Entries for locating elements and text
_ _ _ _

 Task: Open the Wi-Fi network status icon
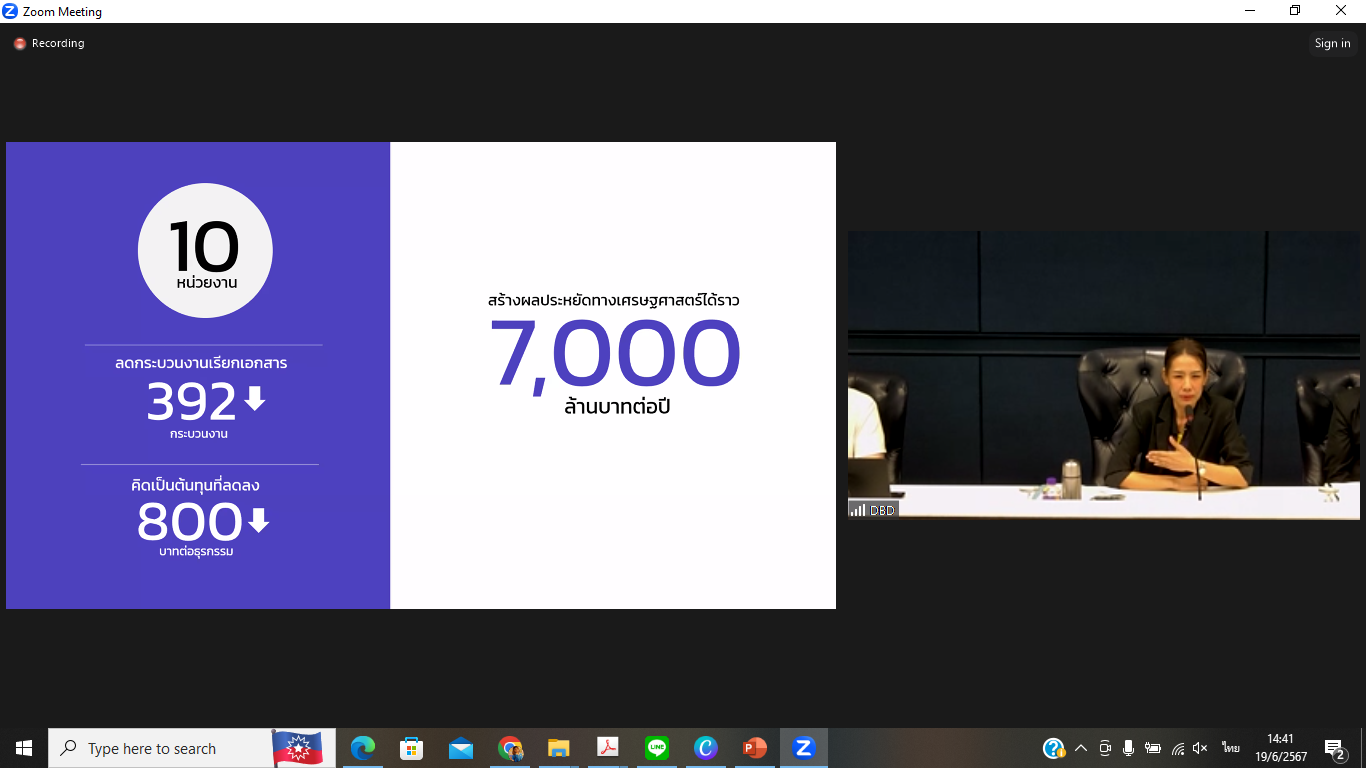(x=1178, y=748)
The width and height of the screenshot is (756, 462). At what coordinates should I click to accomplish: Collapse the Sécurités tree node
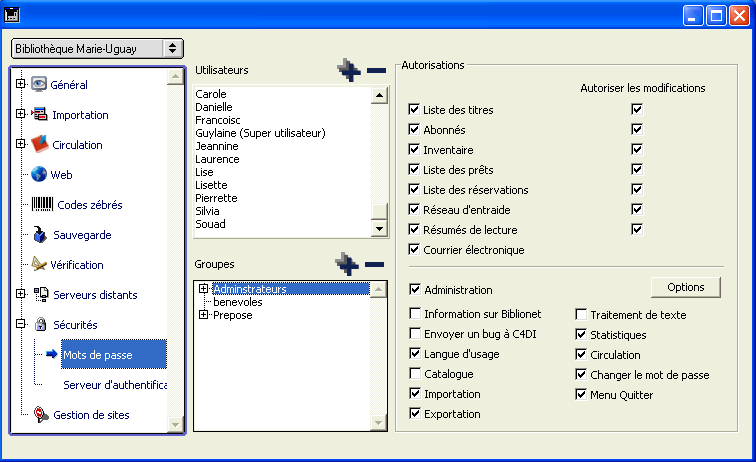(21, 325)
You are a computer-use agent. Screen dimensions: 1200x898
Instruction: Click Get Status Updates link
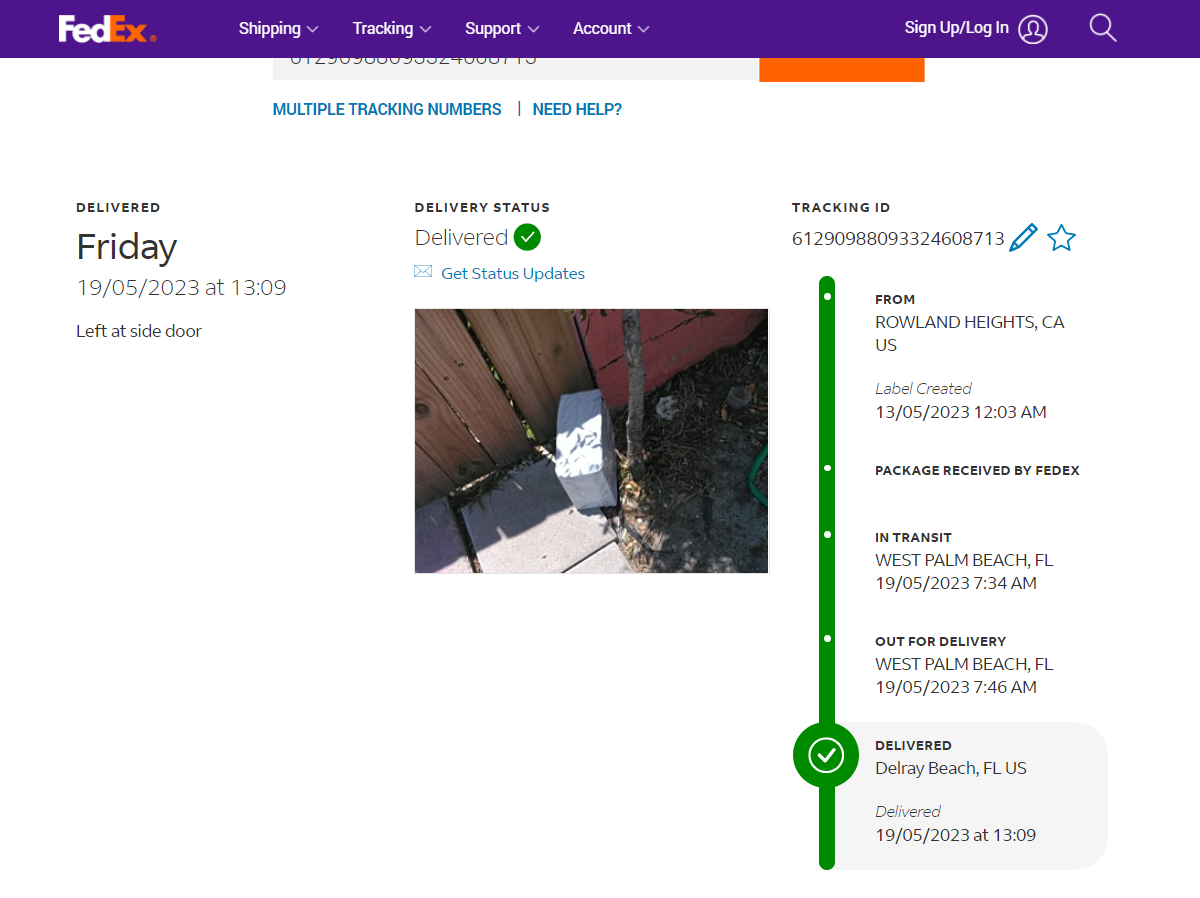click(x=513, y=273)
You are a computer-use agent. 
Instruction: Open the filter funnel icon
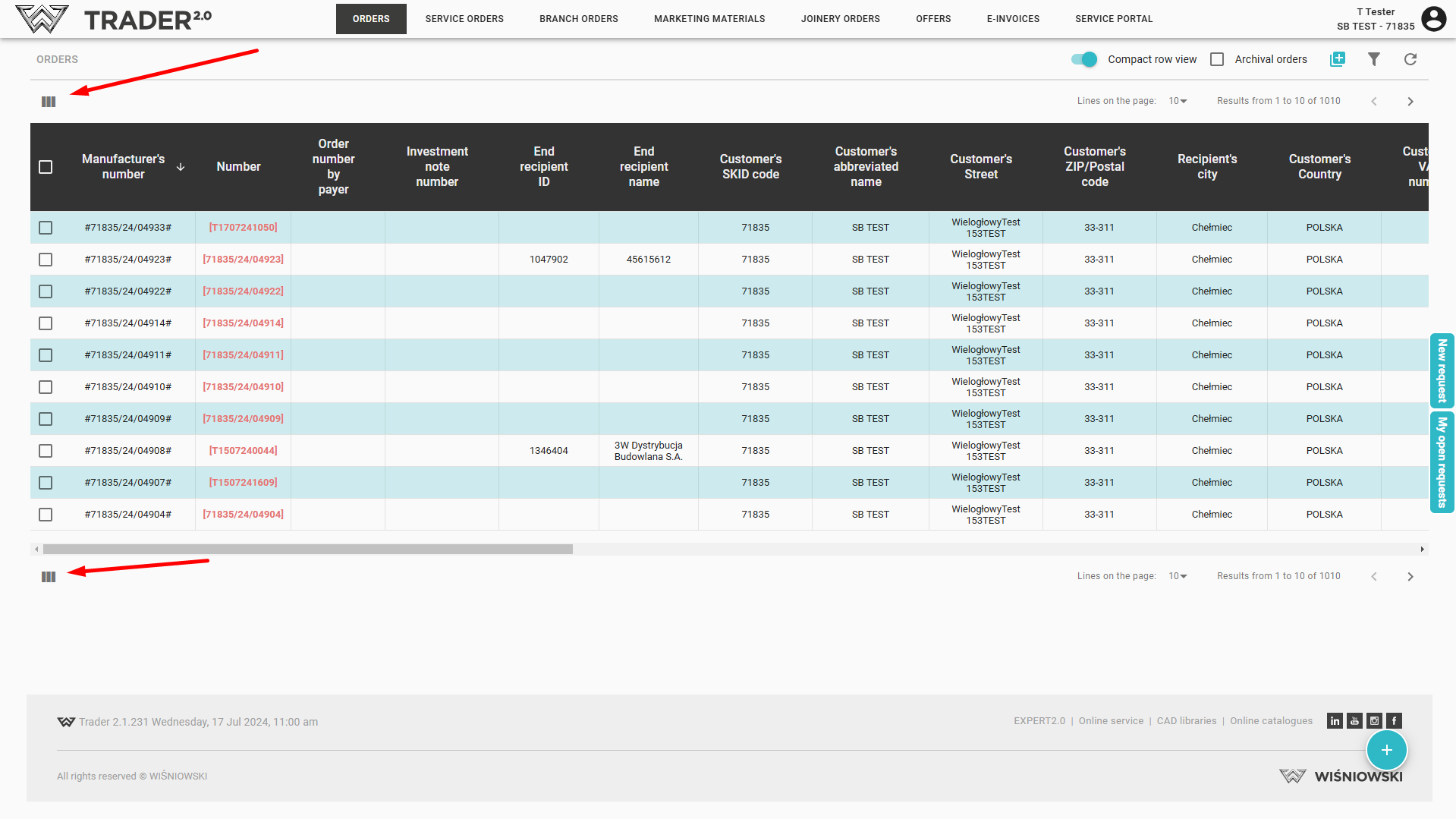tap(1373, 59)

_ _ _ _

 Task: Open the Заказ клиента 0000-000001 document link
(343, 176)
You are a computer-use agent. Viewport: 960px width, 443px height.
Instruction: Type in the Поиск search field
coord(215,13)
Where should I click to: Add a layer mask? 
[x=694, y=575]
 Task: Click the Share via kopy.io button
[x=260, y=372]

_ _ _ _

TO BE DONE: Write out the records from the line with "You are a computer-use agent. Screen" to the line with "tap(1373, 59)" as a numbered list, skipping blank lines. Leave the pictures out of your answer.

ANSWER TO THE TASK:
1. You are a computer-use agent. Screen dimensions: 1200x898
2. Instruction: Click Get Status Updates link
3. click(x=513, y=273)
4. You are a computer-use agent. 
5. Instruction: Open the filter funnel icon
6. tap(1373, 59)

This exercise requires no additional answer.